If you only have a small group to cater for, you may like to consider an alternative.  Nowadays you can buy just a ‘turkey crown’ – this is literally just the turkey breast meat, so if you don’t like the brown meat anyway, this may suit you better.  Disadvantages: You’re unlikely to find it complete with giblets so you won’t easily be able to make your own turkey stock for the gravy (normally well worth doing), it won’t look as impressive if you usually take the bird to the table to carve (!) and it won’t cook in the same way.  Nevertheless, it’s a simpler option for a smaller family get together.

Steering away from turkey entirely, did you know that a growing number of people in the UK are opting for chicken on Christmas Day?  There is absolutely no reason why you can’t still do all the traditional trimmings  like ‘pigs in blankets’ to serve alongside the humble chicken. 

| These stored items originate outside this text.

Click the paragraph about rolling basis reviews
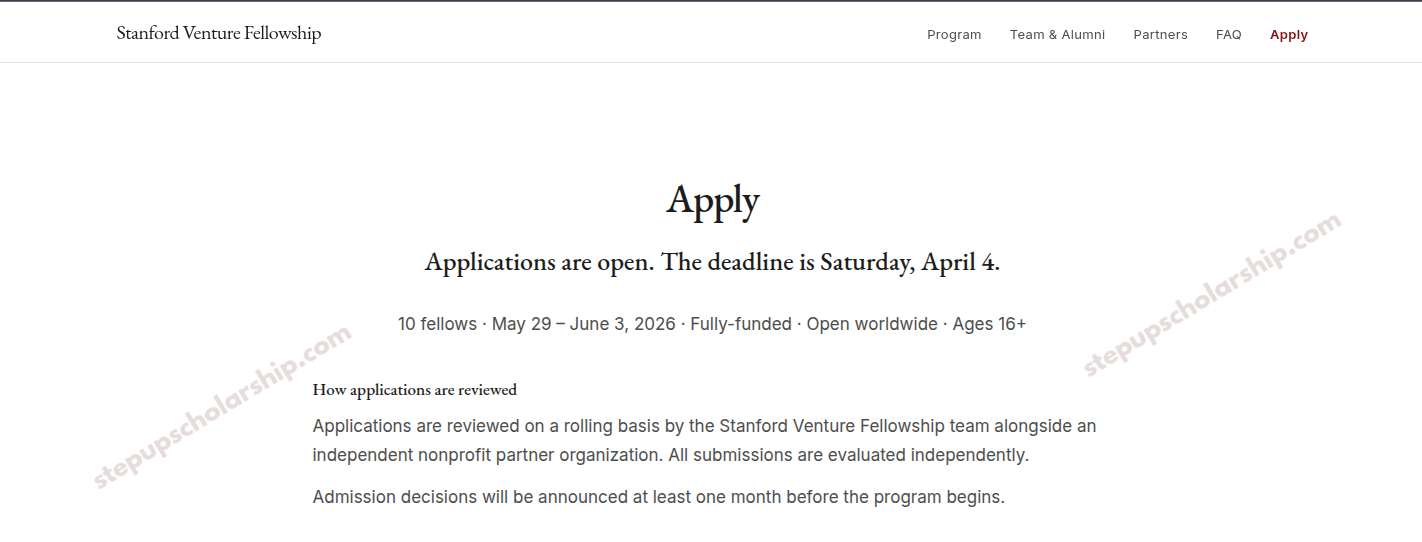Image resolution: width=1422 pixels, height=542 pixels. click(x=704, y=426)
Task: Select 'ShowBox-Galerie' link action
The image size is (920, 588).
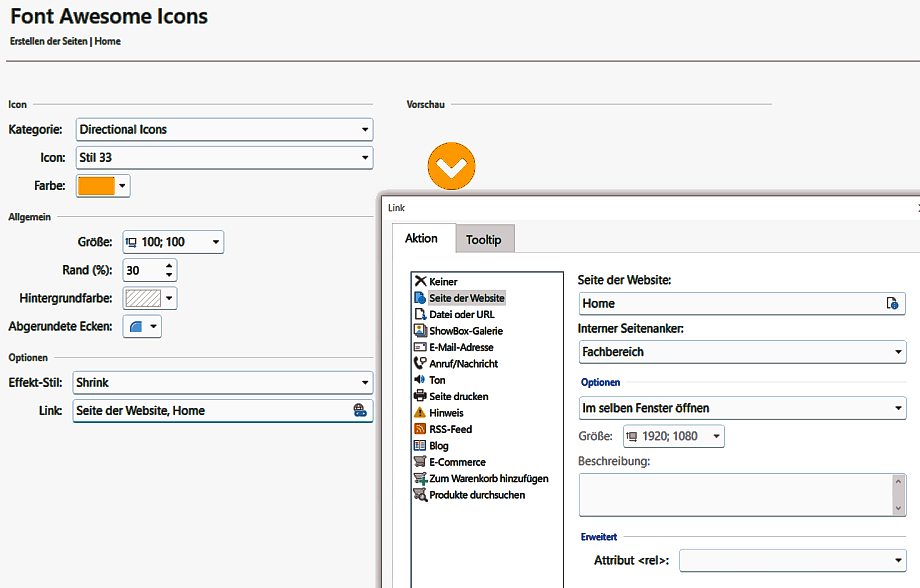Action: 465,331
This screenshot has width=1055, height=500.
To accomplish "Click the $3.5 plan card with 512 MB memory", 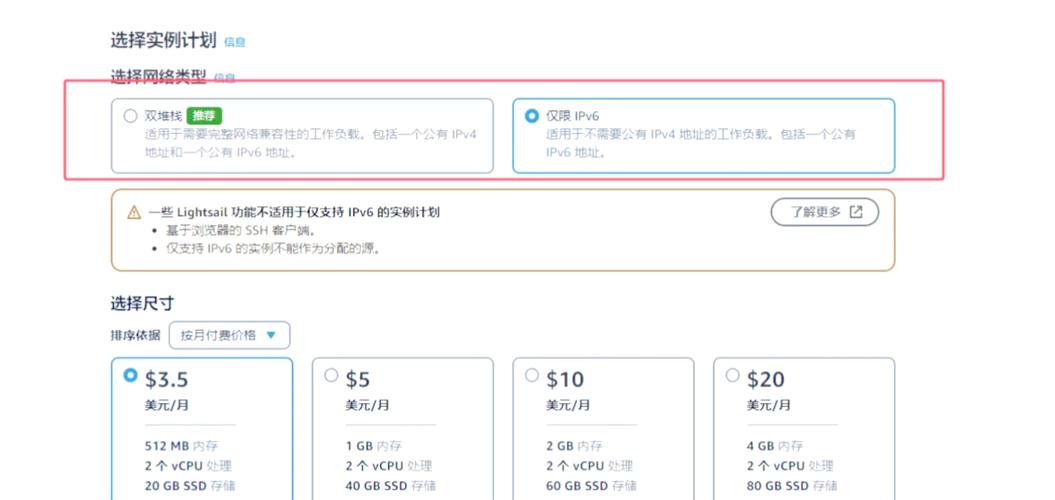I will [202, 429].
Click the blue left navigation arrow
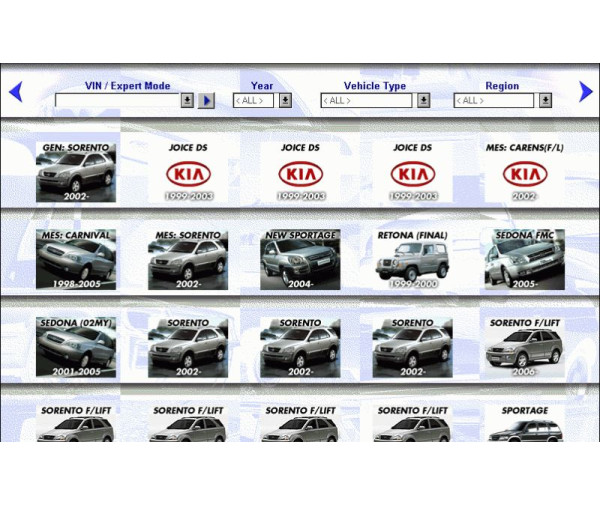Image resolution: width=600 pixels, height=506 pixels. click(15, 93)
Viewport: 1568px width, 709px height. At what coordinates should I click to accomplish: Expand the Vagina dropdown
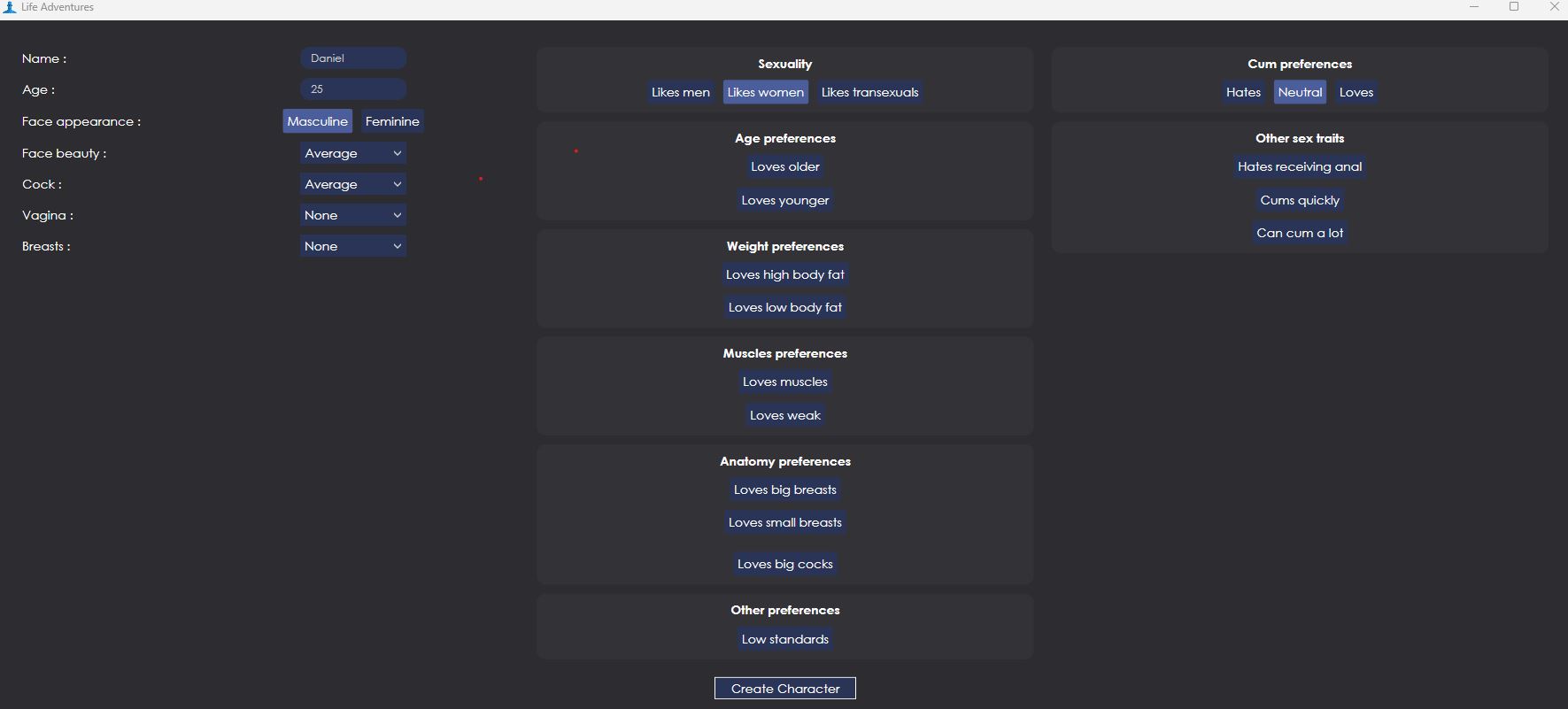pos(352,215)
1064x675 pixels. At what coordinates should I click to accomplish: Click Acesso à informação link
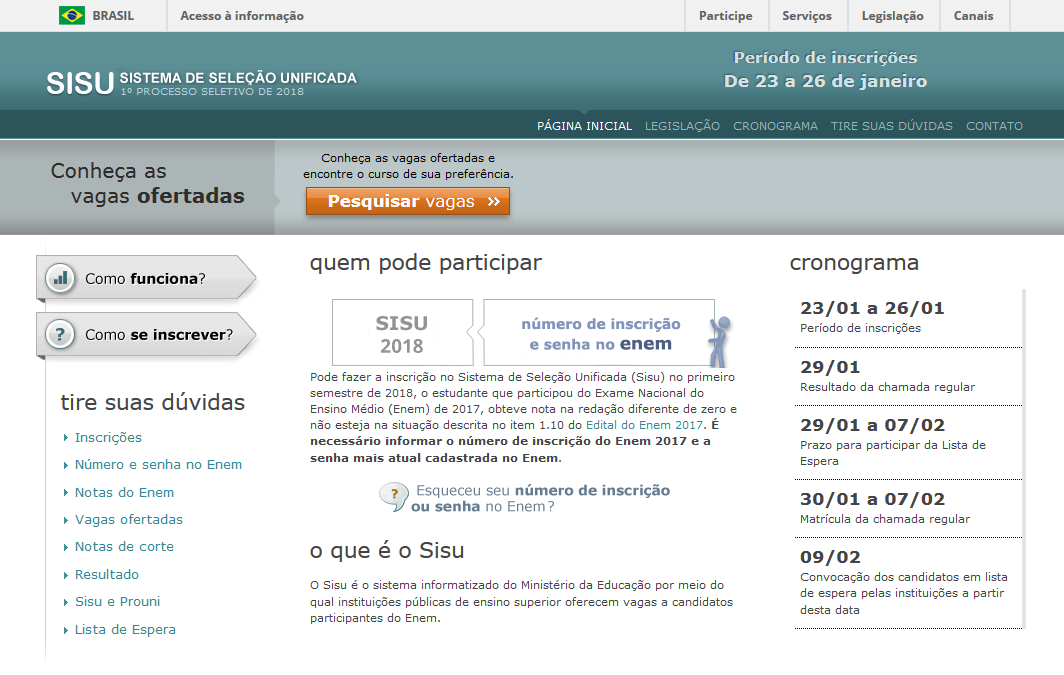pyautogui.click(x=242, y=16)
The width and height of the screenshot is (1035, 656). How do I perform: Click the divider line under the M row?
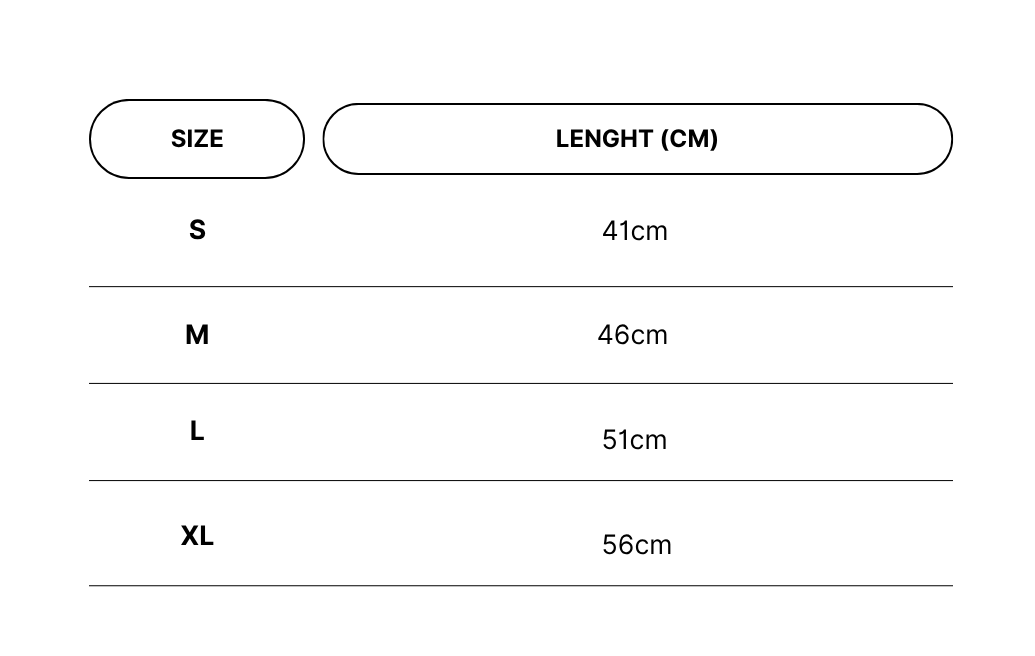point(521,383)
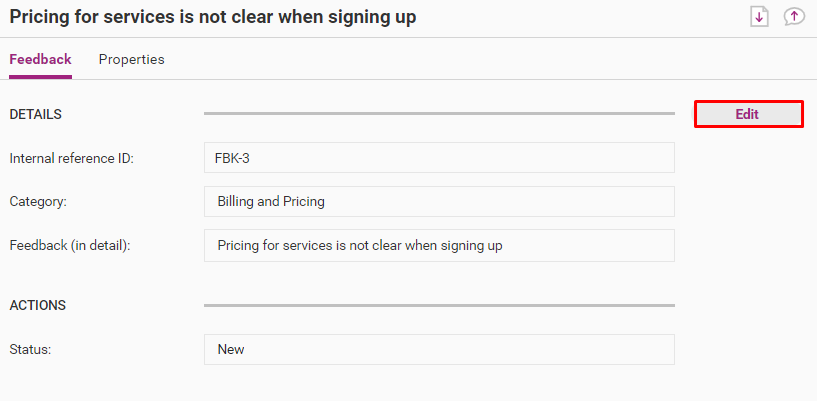Select the Feedback tab

click(40, 59)
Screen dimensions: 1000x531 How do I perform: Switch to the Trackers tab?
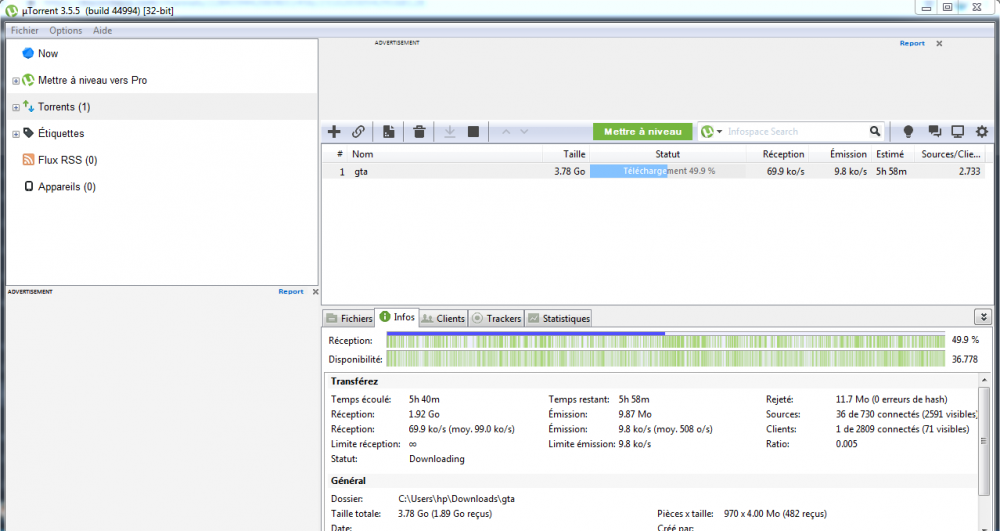click(496, 318)
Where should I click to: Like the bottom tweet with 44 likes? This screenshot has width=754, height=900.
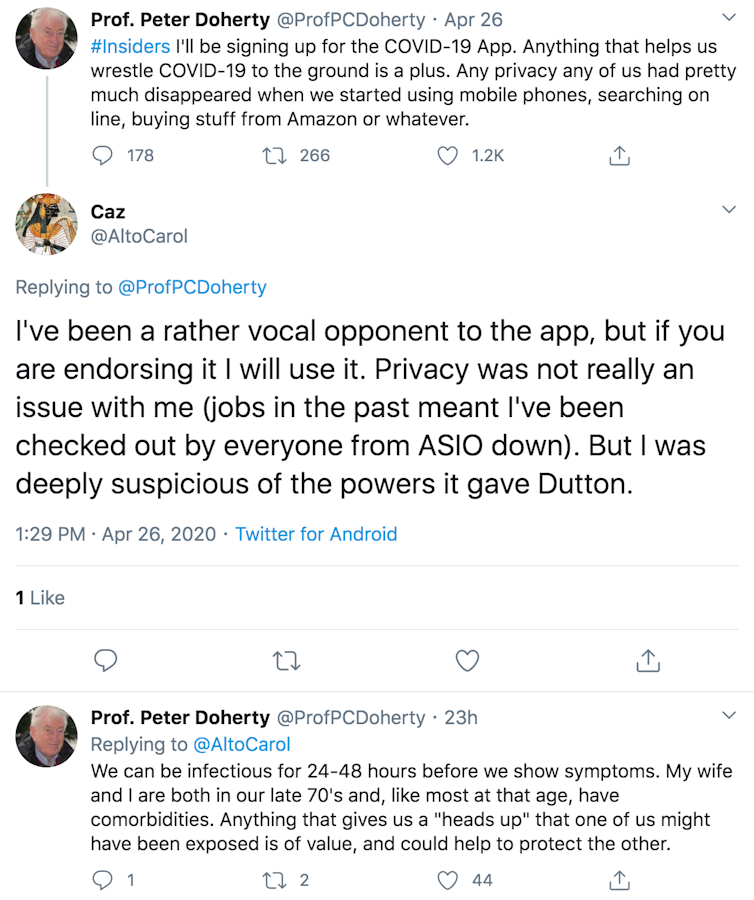click(449, 880)
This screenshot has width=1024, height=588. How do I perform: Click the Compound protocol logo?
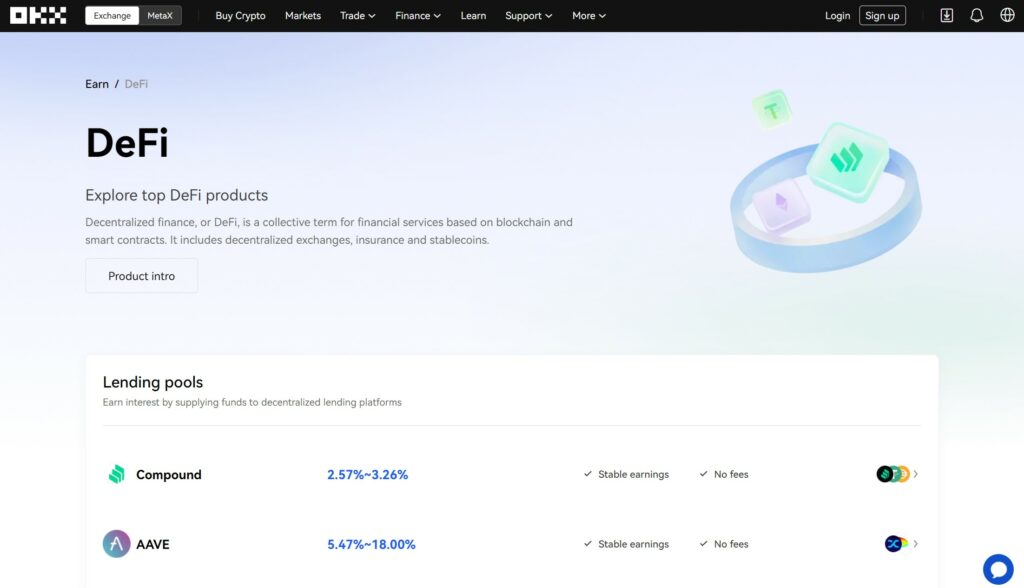117,475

If your group is too big for a single chicken but too small to warrant an entire turkey, there is a kind of half-way-house option of a capon.   A capon is basically a castrated cockerel, the meat of which is succulent and tender.  They are, unfortunately, hard to find and big poultry producers use hormones to induce caponization (never something I’m happy with).  If you’re lucky enough to find a small supplier, and like me you’re bothered by hormones in food, check whether the bird has been surgically or chemically castrated.  You may find capons available through small, quality butchers or farm shops.

If you pick the ‘chicken option’ don’t feel you are cheating your family by the way.  I, for one, far prefer the flavour of chicken to the rather bland and often dry turkey.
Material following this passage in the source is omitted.